- [THE PROBLEM]: Compute the number of lines in the following data that include the word "Collapse", and output that number alone.

[Source data]

────────────────

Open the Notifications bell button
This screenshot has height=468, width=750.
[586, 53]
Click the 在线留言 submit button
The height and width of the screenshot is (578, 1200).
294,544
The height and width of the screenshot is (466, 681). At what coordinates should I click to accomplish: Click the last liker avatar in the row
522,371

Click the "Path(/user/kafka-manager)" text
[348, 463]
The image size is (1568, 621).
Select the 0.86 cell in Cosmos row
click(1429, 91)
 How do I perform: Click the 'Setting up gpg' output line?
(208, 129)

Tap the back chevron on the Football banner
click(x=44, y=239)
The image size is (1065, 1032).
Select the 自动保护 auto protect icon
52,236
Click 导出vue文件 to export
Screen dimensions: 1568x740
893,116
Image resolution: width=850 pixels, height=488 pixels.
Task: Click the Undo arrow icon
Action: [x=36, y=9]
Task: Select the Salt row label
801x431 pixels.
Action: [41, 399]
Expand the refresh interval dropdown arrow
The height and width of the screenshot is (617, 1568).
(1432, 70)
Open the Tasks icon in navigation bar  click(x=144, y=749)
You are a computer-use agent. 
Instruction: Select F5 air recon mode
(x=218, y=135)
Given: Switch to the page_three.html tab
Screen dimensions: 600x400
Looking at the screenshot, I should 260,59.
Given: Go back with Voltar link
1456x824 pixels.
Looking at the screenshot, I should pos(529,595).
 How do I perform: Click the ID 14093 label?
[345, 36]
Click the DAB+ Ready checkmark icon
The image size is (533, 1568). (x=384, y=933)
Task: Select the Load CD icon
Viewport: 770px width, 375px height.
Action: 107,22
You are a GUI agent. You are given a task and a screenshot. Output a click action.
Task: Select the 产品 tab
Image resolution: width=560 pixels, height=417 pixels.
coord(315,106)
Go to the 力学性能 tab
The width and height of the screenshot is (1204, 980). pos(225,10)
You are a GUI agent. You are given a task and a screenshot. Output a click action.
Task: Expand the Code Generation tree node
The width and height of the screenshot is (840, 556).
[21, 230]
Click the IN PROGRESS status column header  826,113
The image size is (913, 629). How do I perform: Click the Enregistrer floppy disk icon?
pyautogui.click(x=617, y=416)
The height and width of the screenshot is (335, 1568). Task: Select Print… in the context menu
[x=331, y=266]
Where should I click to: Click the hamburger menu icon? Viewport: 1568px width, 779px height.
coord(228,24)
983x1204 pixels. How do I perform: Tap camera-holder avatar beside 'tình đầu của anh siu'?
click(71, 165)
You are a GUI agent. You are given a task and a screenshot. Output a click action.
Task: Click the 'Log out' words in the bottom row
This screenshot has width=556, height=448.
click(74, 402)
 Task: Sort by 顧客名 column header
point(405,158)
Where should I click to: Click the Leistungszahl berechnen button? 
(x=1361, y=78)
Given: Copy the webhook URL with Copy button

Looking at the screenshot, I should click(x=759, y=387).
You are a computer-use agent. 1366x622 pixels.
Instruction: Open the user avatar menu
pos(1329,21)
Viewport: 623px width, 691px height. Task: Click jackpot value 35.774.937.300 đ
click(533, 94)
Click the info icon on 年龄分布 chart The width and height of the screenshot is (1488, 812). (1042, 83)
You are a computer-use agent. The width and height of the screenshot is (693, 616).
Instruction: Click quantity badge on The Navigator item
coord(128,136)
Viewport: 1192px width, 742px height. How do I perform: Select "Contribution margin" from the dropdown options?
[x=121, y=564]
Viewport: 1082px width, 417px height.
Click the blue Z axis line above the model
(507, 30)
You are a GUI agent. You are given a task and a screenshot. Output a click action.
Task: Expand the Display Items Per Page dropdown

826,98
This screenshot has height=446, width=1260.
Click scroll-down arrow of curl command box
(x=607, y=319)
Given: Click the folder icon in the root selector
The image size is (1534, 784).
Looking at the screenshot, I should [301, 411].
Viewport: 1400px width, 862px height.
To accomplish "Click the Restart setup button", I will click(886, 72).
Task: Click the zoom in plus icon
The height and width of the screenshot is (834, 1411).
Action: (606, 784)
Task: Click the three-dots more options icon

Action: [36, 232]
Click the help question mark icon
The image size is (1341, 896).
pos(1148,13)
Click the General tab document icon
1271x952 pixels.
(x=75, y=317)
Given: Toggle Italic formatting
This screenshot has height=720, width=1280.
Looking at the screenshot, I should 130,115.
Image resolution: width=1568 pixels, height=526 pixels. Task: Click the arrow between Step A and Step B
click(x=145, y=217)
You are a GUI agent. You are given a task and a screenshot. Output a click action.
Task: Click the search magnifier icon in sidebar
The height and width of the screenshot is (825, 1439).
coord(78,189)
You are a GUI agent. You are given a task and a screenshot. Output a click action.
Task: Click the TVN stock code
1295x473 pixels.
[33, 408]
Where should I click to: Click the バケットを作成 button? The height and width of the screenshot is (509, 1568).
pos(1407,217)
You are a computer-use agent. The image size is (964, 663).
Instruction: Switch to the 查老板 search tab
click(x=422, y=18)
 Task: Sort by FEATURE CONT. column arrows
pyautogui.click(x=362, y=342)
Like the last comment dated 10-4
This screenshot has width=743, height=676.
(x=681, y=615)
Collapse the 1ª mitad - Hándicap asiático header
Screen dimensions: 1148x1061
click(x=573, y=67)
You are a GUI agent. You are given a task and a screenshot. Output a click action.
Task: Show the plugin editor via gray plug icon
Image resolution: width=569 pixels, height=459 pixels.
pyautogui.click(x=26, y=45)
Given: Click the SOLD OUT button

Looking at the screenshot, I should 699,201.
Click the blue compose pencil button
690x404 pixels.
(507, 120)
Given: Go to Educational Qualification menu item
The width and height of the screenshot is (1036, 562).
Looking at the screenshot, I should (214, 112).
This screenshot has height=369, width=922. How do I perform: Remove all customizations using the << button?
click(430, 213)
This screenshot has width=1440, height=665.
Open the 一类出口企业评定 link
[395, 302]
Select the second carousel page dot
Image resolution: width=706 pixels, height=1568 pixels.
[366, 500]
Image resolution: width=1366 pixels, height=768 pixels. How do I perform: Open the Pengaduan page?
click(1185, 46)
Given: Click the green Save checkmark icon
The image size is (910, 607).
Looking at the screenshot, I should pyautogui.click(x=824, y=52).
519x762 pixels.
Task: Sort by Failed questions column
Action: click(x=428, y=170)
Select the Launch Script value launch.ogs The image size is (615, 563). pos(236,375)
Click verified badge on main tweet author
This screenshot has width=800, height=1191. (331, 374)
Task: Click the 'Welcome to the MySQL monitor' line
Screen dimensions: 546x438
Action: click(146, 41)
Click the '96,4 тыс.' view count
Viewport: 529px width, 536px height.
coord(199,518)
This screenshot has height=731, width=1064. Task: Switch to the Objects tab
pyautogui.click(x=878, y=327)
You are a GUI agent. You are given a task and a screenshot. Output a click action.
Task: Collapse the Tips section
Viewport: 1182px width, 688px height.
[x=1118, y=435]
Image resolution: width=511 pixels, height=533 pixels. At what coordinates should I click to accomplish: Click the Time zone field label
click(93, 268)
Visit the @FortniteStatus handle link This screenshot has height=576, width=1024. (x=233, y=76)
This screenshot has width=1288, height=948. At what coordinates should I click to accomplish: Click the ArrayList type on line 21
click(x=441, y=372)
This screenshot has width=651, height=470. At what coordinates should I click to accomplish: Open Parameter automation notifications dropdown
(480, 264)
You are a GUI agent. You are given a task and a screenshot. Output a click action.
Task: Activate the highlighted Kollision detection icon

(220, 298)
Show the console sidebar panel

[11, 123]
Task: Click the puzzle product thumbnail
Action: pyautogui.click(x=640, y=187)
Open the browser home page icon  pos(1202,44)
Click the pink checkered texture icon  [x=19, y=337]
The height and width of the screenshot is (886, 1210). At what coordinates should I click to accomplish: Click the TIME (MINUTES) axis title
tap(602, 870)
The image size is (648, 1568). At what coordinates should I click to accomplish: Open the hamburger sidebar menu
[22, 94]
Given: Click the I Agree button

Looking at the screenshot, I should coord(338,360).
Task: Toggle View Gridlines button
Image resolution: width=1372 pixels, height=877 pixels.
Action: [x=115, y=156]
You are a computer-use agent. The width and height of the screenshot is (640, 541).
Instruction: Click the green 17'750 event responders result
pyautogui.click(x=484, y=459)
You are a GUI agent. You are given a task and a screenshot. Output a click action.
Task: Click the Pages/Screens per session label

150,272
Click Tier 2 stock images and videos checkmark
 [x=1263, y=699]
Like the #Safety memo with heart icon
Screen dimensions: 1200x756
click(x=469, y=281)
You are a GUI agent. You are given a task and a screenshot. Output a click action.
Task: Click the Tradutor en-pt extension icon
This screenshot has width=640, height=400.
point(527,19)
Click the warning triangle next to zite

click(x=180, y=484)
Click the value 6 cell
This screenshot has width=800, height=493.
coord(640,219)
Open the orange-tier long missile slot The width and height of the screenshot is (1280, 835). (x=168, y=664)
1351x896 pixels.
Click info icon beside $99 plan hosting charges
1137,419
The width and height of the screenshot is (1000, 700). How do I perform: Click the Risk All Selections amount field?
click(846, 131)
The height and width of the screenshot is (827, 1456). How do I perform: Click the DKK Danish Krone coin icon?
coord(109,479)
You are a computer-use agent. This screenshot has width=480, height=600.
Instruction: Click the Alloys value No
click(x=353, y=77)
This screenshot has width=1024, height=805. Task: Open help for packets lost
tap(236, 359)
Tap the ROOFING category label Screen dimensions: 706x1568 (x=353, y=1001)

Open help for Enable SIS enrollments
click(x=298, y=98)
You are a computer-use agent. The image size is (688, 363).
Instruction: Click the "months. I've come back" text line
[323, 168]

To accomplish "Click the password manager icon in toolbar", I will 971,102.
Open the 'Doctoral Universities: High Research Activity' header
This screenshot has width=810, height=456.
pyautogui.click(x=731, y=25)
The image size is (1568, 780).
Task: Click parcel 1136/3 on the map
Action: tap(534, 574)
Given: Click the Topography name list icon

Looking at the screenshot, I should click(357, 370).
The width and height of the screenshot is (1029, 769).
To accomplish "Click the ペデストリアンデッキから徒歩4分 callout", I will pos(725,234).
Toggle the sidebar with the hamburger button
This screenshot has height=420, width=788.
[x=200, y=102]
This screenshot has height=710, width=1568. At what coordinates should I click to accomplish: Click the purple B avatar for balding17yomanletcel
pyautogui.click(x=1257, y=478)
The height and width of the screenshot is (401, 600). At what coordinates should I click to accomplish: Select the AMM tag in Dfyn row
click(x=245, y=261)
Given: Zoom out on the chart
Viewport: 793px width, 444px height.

────────────────

- [OUTPUT OF THE EXERCISE]: 2